None listed
Conditions
Brief summary
Phase 3 This sub-study is assessing the effects of the drug anastrozole on bone mineral density and other indicators on bone strength, when this drug is used to prevent breast cancer in postmenopausal women. This is an ANZ02P2/International Breast cancer Intervention Study: IBIS II Bone Sub-Protocol. Who is it for? You can join this trial if: You are joining the ANZ02P2 International Breast cancer Intervention Study: IBIS II (Prevention).You must not have not previously have had bilateral hip fractures or bilateral hip prostheses. You must not have a metabolic bone disease. You can not have regularly taken any medication affecting bone metabolism within the past 12 months unless you have been diagnosed as osteoporotic and are currently taking oral bisphosphonate (a bone strengthening drug). Trial details Participants will be divided into three groups based on the results of their baseline bone mineral density scans. Group 1 will comprise of participants with normal bone density. It will be recommended that these participants take calcium and vitamin D supplements. Group 2 will comprise of participants with osteopaenia (or reduced bone mineral density). These participants will be divided into two groups. One group will take the drug risedronate orally once a week for 5 years while the other group takes an inactive compound. It will be recommended that these participants also take calcium and vitamin D supplements. Group 3 consists of participants diagnosed with osteoporosis (low bone mineral density). These participants will take risedronate orally once a week for 5 years. All women in this sub-study (Groups 1, 2 and 3) will be monitored with bone mineral density scans.
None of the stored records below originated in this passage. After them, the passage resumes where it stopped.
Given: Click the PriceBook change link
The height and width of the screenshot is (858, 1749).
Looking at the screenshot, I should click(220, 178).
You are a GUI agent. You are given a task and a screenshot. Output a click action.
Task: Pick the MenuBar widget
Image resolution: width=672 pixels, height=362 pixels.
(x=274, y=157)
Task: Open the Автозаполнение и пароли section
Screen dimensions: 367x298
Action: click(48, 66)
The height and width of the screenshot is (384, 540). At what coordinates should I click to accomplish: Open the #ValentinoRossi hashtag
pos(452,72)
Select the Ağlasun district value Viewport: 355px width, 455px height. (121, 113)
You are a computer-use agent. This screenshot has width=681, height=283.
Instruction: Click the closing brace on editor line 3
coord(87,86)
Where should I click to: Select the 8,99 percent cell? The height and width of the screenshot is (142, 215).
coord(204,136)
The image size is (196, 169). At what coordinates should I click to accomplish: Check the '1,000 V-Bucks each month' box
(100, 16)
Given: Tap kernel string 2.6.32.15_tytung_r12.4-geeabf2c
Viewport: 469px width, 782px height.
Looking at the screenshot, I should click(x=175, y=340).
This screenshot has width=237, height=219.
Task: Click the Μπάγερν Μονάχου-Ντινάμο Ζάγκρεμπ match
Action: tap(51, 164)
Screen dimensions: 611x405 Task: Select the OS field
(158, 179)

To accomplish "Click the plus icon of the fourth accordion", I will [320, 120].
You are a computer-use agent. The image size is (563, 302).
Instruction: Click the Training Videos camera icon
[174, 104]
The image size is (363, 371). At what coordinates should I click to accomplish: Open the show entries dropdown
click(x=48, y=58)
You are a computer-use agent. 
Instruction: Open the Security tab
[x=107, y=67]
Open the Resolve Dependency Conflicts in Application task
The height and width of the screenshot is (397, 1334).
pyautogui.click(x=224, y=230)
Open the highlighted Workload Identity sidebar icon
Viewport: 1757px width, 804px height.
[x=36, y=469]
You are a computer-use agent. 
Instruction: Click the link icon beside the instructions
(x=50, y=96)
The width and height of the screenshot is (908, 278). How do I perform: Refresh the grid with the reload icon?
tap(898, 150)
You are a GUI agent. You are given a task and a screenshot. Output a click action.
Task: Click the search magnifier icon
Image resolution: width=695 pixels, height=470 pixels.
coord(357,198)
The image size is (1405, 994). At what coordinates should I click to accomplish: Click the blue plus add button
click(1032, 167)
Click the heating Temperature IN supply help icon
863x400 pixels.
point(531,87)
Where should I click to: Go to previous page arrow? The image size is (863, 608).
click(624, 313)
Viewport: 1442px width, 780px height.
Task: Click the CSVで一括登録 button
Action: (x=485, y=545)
Risedronate is a type of drug called a bisphosphonate which acts to increase bone mass and strength.
Interventions
The purpose of the bone sub-study is to examine the effect of anastrozole on Bone Mineral Density (BMD) and the risk of developing osteoporosis and fractures. Additionally it will explore the ability of bisphosphonate treatment to reduce the risk in women found to have low bone mineral density at baseline. BMD measurements in the lumbar spine and femoral neck will be performed in 1000 women from the initial entrants of the 6,000 women enrolled in the IBIS-II Prevention Trial (IBIS-II Prevention Protocol). The women will be divided into the following three strata: I. 300 women with T-scores (T) greater than or equal to minus one. These women will be monitored with dual energy X-ray absorptiometry (DXA) scans and recommended to take vitamin D and calcium supplements, but will not initially receive risedronate; II. 400 moderately to severely osteopenic women with T-scores between minus one and minus two point five will be randomised between risedronate sodium (Actonel, 35 mg, orally, once per week) or placebo (lactose pill, orally, once per week) and monitored by DXA scans. Vitamin D and calcium tablets will be recommended to all women; III. 300 Osteoporotic women with T-scores between minus two point five and minus four or up to two low trauma vertebral fractures will be required to take risedronate and be monitored by DXA scans. Risedronate is the bisphosphonate which will be used in the sub-study. The dose is 35 mg oral once a week and treatment will continue for 5 years.
Sponsors
Study design
Eligibility
Inclusion criteria
Women meeting the entry criteria of the IBIS-II (Prevention) trial will be offered entry into the bone sub-protocol. Women will be selected from the first women randomised into the main trial, and will be enrolled for the sub-protocol subject to: (1) giving informed consent; (2) not being excluded by one or more of the exclusion criteria listed below. Women with T-scores < -2.5 and > -4.0 or 1-2 low trauma vertebral fractures must be treated with risedronate.
Exclusion criteria
criteria: 1. Women with previous bilateral hip fractures or bilateral hip prostheses. This is because reliable DXA scans cannot be performed.2. Women currently with any type of metabolic bone disease including: Paget's disease, osteogenesis imperfecta, disorders of calcium or mineral metabolism, renal calculus, malabsorption, hyper- or hypocalcaemia, hyper- or hypoparathyroidism, hyper- or hypothyroidism (NB: women on stable thyroid replacement therapy can be included provided they are euthyroid as judged by the investigator). Women with previous conditions that have been corrected are eligible.3. Women who have regularly taken any medication affecting bone metabolism within the past 12 months including oestrogen, any bisphosphonate, parathyroid hormone, calcitonin, oral or systemic glucocorticoid.However, women who have been diagnosed as osteoporotic and are currently taking oral bisphosphonate can join stratum III of the bone sub-study providing their T-score is <-2.5 at the time of randomisation (DXA scan done within 3 months of joining the study).4. Women who have a T score less than -4 and/or more than 2 low trauma vertebral fractures.